> _Exercise objective_: Below is a block of records; reproduce all of them exactly and leave out any pictures.

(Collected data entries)
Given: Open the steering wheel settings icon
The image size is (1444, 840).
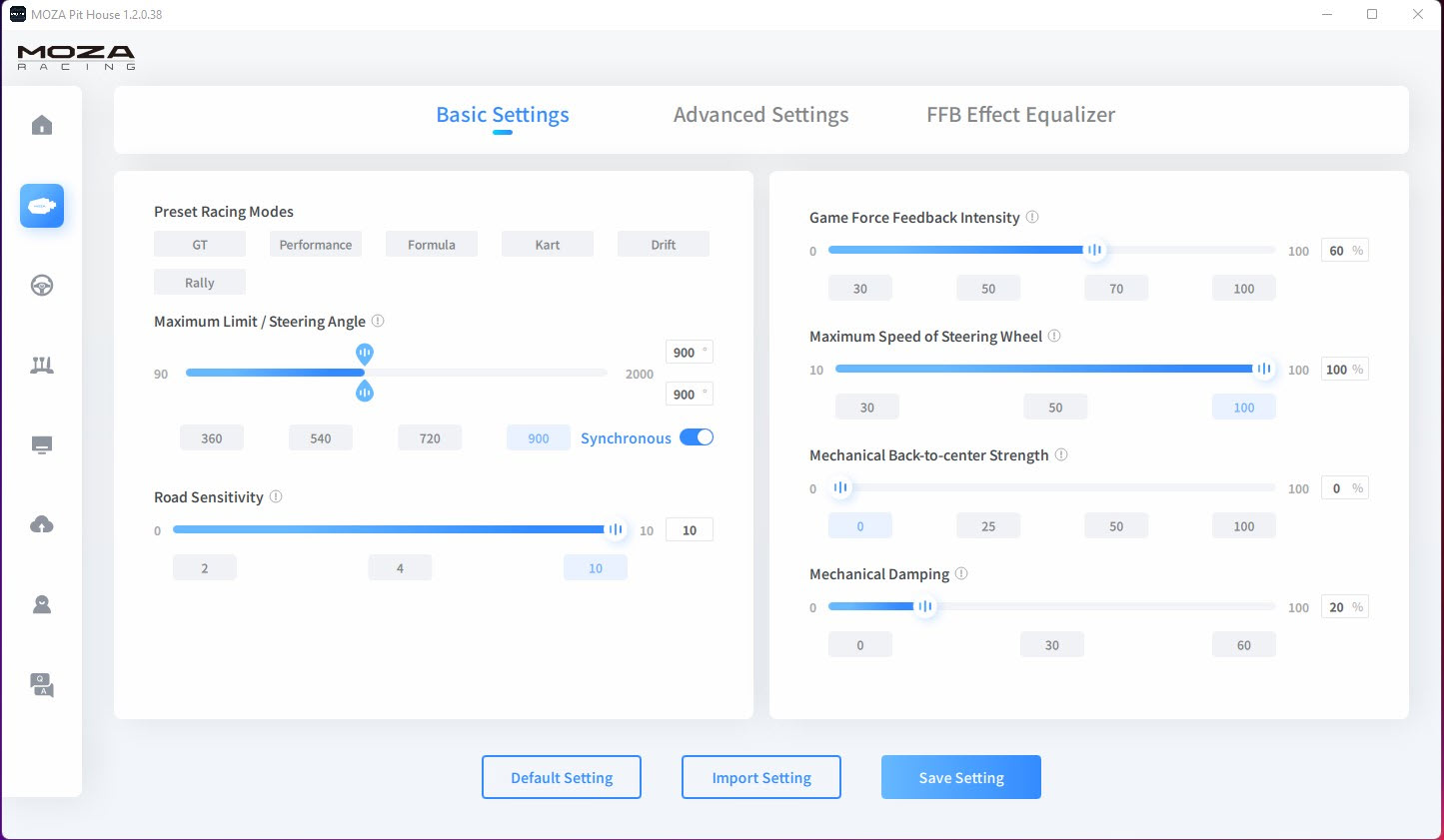Looking at the screenshot, I should click(42, 286).
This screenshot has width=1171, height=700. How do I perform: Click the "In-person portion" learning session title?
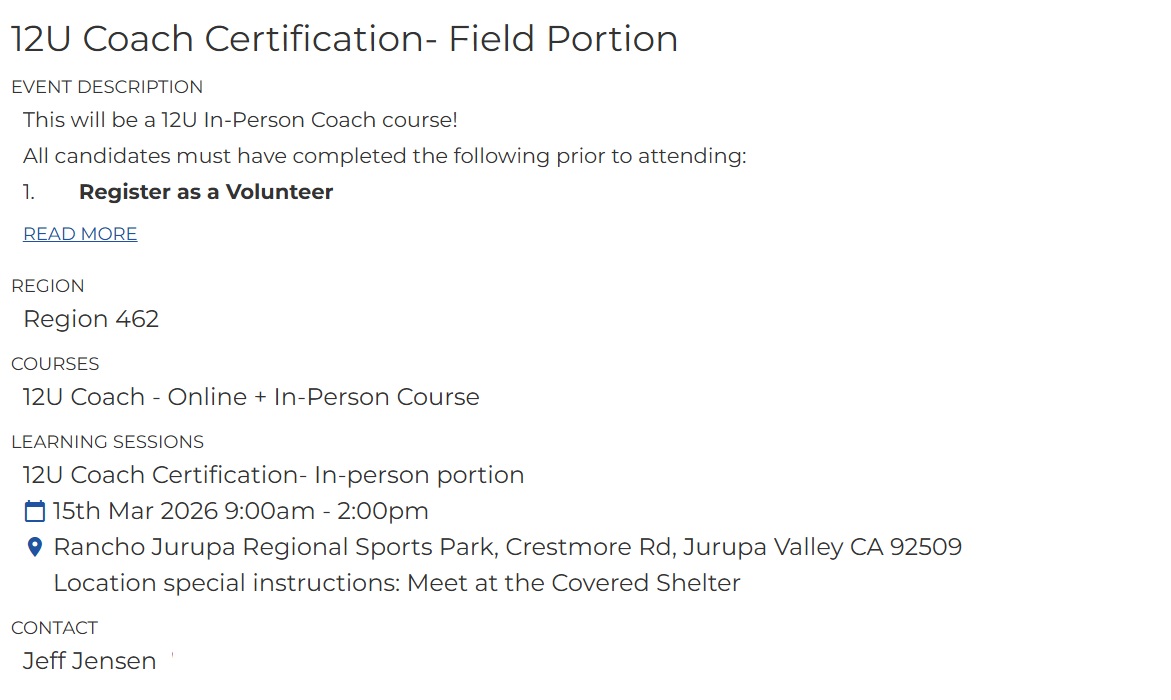click(273, 475)
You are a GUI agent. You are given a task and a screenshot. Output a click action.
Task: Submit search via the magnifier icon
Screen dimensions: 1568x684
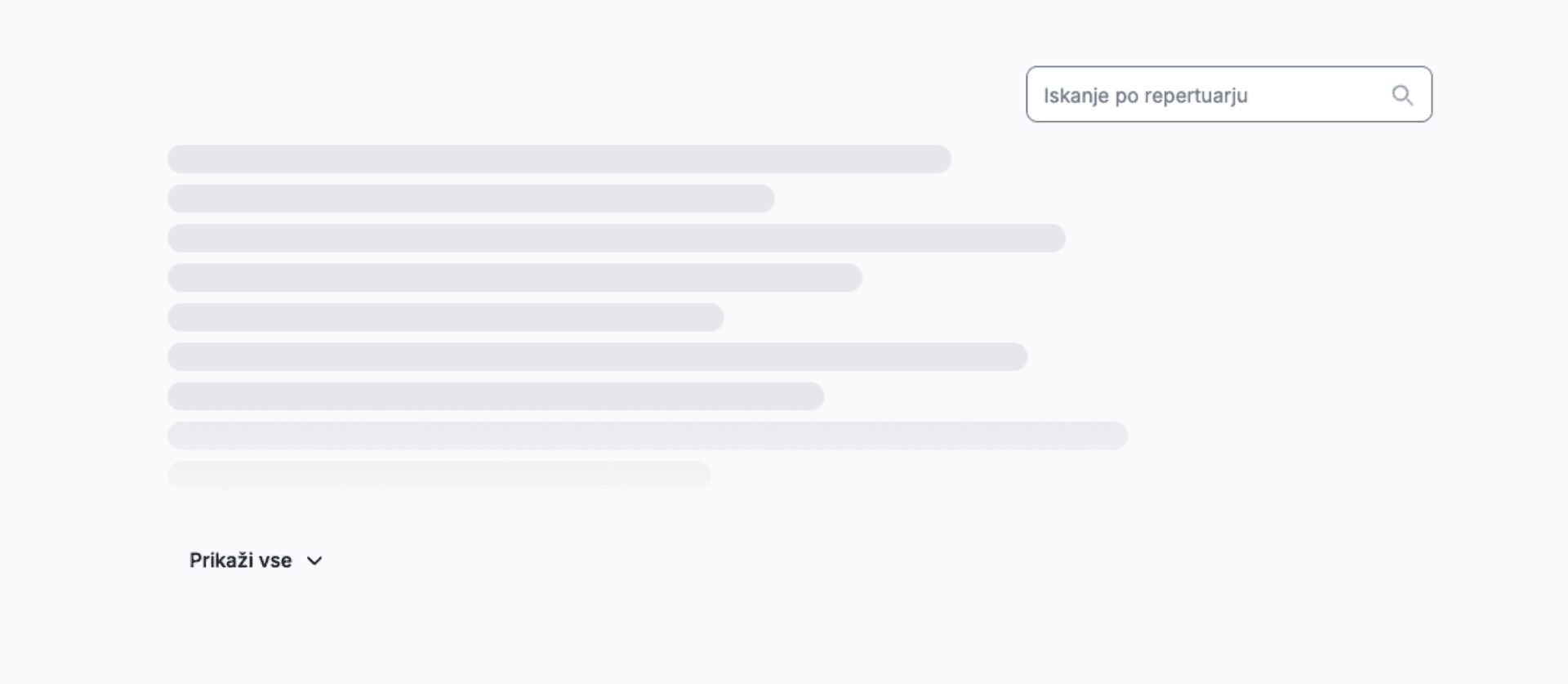click(x=1401, y=95)
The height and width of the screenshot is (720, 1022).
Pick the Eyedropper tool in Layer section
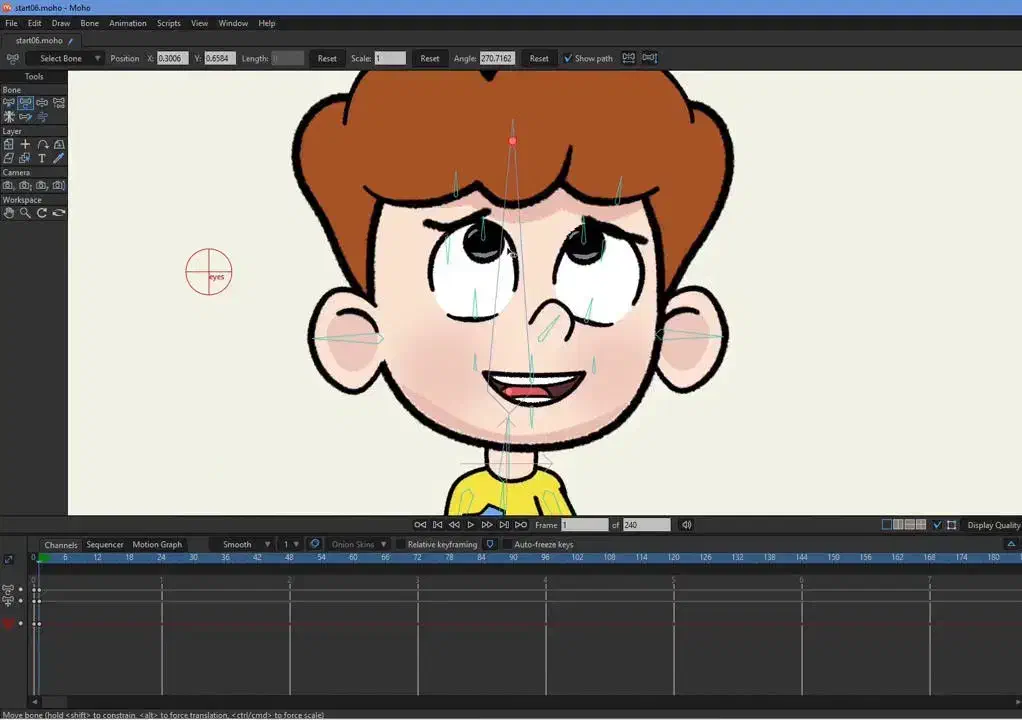coord(59,158)
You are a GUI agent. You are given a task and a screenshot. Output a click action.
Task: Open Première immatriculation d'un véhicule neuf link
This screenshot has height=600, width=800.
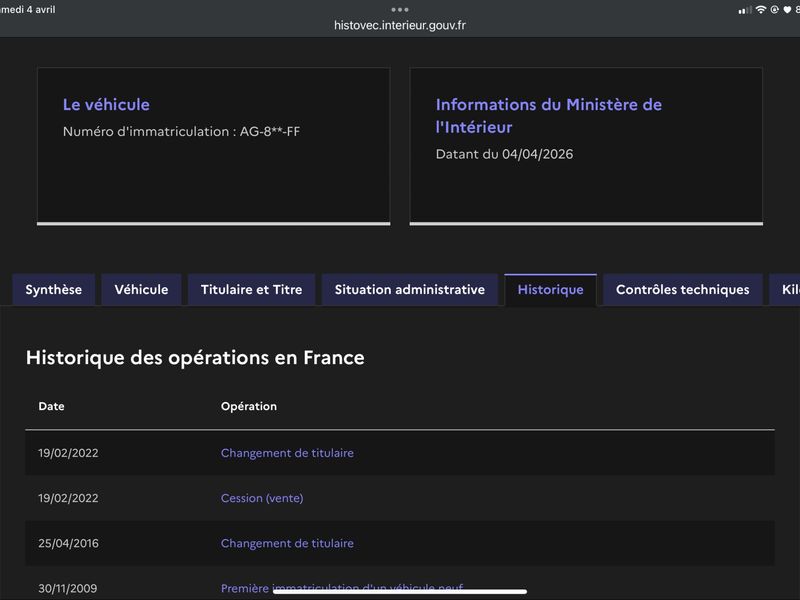341,586
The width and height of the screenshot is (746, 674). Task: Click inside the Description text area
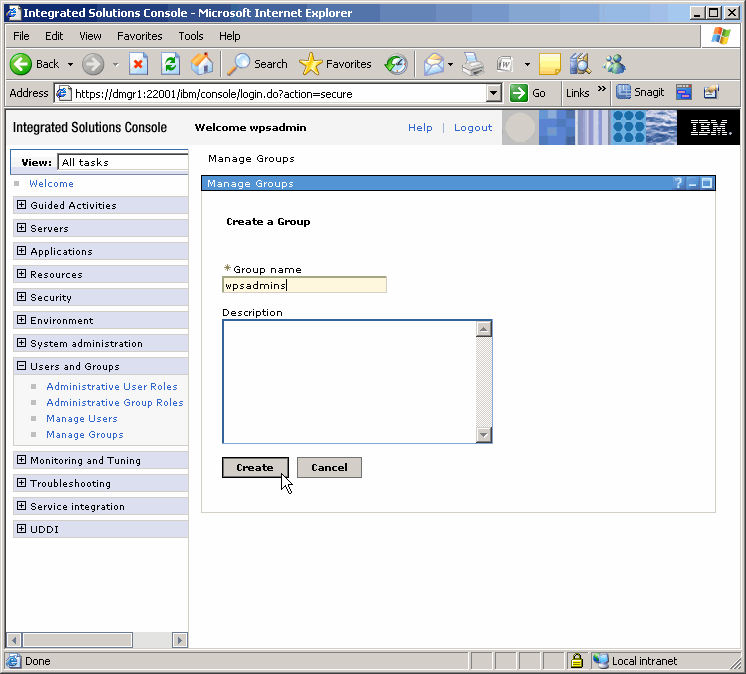click(x=348, y=381)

> _Exercise answer_:
Given: Open the steering wheel settings icon
The image size is (1444, 840).
Looking at the screenshot, I should click(42, 286).
This screenshot has width=1171, height=700. How do I perform: Click the "In-person portion" learning session title?
click(273, 475)
You are a GUI agent. You are given a task and a screenshot. Output a click action.
Task: Submit search via the magnifier icon
Screen dimensions: 1568x684
click(x=1401, y=95)
The height and width of the screenshot is (720, 1022).
Pick the Eyedropper tool in Layer section
coord(59,158)
You are a GUI agent. You are given a task and a screenshot. Output a click action.
Task: Open Première immatriculation d'un véhicule neuf link
This screenshot has height=600, width=800.
341,586
The width and height of the screenshot is (746, 674). Task: Click inside the Description text area
click(x=348, y=381)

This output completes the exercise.